2010年11月13日土曜日

五嶋みどり&ニューヨーク・フィル

昨晩は、アラン・ギルバート指揮のニューヨーク・フィルが五嶋みどりと共演するのを聴いてきました。普段のリンカーン・センターでの公演とは違ってこの日はカーネギー・ホールでの演奏会。リンカーン・センターのエイヴリー・フィッシャー・ホールは数回にわたる設計修正にもかかわらず音響がいまいちだと音楽家たちにも聴衆にも悪評なのに対して、カーネギー・ホールは音響は抜群。ただし、私が買うような最上階の安いチケットの席は、ほんとうに信じられないくらい席が狭く、座っていても足をけっこう内側にしまいこまないといけないくらい前の席が詰まっている。身体の大きな西洋人はいったいどうやってコンサートのあいだじっとしているんだろうと不思議です。で、肝心の演奏ですが、この日の演目は、前半はベートーヴェンのヴァイオリン協奏曲、後半はジョン・アダムズ(『現代アメリカのキーワード 』に項目がありますので参考にしてください)の交響曲Harmonielehreだけという、なかなか興味深いプログラミングでした。五嶋みどりのベートーヴェンは、線の細い内省的な演奏で、かなりびっくりしました。聴衆も息をこらして集中して聴くことを要求するような演奏で、わっといわせるタイプの力強い演奏とはまるで違うのですが(それでも聴衆はわっといっていましたが)、いろいろな意味で複雑であったに違いない五嶋みどりのこれまでの人生が表れているようで、独特の感動がありました。ジョン・アダムズの曲は初めて聴きましたが、音の層の重なり具合がなかなか面白くて、私はけっこう楽しみました(一緒に行った友人のひとりは、曲が始まって数分後にすっかり興味を失ったそうですが)。アラン・ギルバートがニューヨーク・フィルの指揮者になってから初めて聴きましたが、コンサートの後で一緒に飲みにいった、オケのメンバーである友達によると、ギルバートは音楽的な指示も実に的確だし、彼が指揮するようになってからオケ全体も確実に腕が上がっている、とのことでした。

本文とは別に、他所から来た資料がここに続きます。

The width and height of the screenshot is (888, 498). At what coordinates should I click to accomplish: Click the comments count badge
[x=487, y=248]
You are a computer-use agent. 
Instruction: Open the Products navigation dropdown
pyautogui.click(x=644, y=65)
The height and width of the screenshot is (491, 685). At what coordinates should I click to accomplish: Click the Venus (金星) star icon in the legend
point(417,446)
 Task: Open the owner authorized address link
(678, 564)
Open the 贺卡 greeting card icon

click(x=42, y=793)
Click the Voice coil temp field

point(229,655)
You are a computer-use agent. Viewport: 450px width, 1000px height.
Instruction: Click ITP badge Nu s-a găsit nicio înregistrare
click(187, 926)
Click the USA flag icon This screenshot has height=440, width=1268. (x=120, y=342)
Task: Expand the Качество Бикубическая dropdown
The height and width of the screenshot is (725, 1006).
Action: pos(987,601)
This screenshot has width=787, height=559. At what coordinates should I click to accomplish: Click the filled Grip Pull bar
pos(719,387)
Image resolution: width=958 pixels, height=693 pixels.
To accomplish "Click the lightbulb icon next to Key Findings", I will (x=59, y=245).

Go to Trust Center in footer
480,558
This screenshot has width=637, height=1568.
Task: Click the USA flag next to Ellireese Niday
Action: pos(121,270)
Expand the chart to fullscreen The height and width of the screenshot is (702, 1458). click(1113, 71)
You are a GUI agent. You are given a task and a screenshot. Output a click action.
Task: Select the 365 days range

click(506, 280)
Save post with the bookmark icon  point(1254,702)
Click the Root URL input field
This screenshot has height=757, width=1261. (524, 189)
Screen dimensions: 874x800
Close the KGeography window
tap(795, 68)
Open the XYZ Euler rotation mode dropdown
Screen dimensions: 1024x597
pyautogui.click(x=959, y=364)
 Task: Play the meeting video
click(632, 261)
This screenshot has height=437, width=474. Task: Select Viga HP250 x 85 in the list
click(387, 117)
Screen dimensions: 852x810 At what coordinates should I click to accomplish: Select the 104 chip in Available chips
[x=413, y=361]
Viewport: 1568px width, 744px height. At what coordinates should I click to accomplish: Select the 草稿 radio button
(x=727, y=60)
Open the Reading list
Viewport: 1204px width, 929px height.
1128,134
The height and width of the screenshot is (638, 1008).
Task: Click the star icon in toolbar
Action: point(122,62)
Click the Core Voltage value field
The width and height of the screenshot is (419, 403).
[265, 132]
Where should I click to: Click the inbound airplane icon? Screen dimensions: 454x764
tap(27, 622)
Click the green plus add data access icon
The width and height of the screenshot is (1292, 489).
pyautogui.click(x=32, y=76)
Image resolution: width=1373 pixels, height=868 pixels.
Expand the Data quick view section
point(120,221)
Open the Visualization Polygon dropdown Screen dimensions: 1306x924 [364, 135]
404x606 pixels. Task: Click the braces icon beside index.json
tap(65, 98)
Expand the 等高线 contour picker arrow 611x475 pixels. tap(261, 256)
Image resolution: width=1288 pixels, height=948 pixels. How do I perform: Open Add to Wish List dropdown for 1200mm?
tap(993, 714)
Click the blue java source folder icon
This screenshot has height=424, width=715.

天気がいい(寒くないニューヨークというのは本当にありがたいものです)ので、今泊めてもらっている家の近くをさっきしばらく散歩してきましたが、ニューヨークの街並は20世紀初頭またはそれ以前に建てられた重厚な石やれんがの建物が多く、また、建物の入口の扉や窓の鉄枠などもよく見るとなかなか凝ってお洒落(すべてが趣味がいいわけではないですが、凝っているものは多い)で感心します。遊歩道を歩いたり走ったりしている人がみんな川のほうを見ているのに、私ひとりだけ人の家の建物の窓の写真などを撮っていても、誰ひとり変な顔ひとつしないのが、やはりニューヨーク。